The difference between a chatbot and an agent is agency: an agent doesn’t stop at an answer, but at a state change — a sent email, an updated record, a processed lead. That’s a huge value, but also responsibility. Agency without boundaries is a risk, so we design boundaries alongside agency.
Three Pillars of Agent Security
#- Tool allow-list — the agent has a catalog of permitted tools (e.g., navigation, search, booking), not unrestricted system access. What’s not on the list, it won’t do.
- Human-gate — irreversible actions (sending, payment, data modification) require a server-side confirmation token, signed with HMAC. The model’s declaration alone isn’t enough — you need a human “yes” where undo isn’t possible.
- Full log — every step (thought → tool → result) is logged, so after the fact, you can replay what the agent did and why. No trace, no accountability.
How Agent Risk Differs from Chatbot Risk
#| Criterion | Chatbot | Agent |
|---|---|---|
| What it does | returns text | changes state |
| Error impact | wrong answer | wrong action |
| Required barriers | output guardrails | + allow-list + human-gate |
| Trace | conversation | log of every step |
| Supervision | answer review | action confirmations |
That’s why agents aren’t deployed “wild.” We also describe the boundary between conversation and execution in the post agent vs chatbot.
Gradual Relaxation of Supervision
#We don’t start with full autonomy. The agent begins with a tight human-gate (you confirm almost everything), and as trust evidence grows — logs are clean, decisions accurate — we loosen gates on proven paths. The same approach as with prompt injection: security built-in, not bolted on.
Try It Live
#We launch the agent in a secure sandbox with a transparent trail (playground: PII masked, zero retention). Ask the model to outline task steps:
FAQ
#Is an AI agent safe if it operates autonomously?
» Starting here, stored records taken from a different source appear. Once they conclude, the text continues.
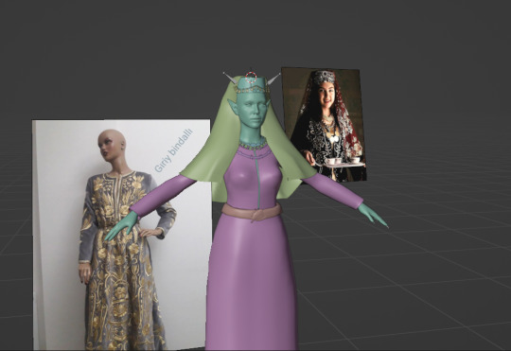The image size is (511, 351).
Task: Click the 3D cursor above the head
Action: 251,78
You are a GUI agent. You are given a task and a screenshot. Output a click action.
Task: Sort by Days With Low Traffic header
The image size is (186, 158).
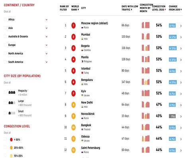click(130, 8)
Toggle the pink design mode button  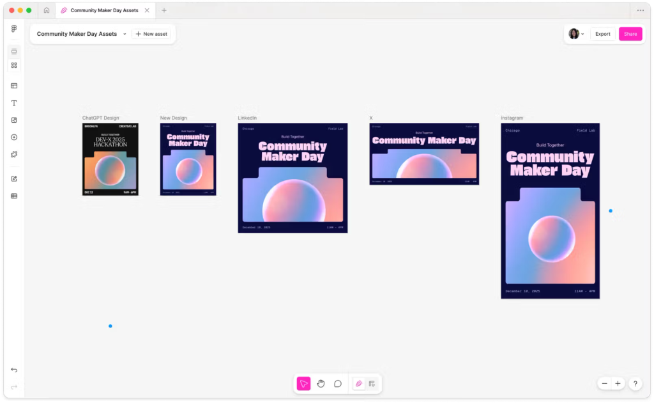click(359, 384)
#It’s safe when it has clear boundaries: a tool allow-list, human-gate for irreversible actions, and a log of every step. Agency without these barriers is a risk, which is why we design them from the start. The agent operates autonomously within a narrow, well-defined scope — not “in general.”
What is a human-gate?
#It’s a point where an irreversible action (sending, payment, record modification) requires human confirmation — technically, a server-side token signed with HMAC, not just the model’s decision. So even if the agent “decides” something needs to be done, it won’t proceed without the green light.
Where do I start with agents?
#With one narrow, repeatable process under tight supervision — you confirm almost everything, logs are complete. As trust evidence grows, you relax gates on proven paths. That’s how you safely give AI agency, step by step.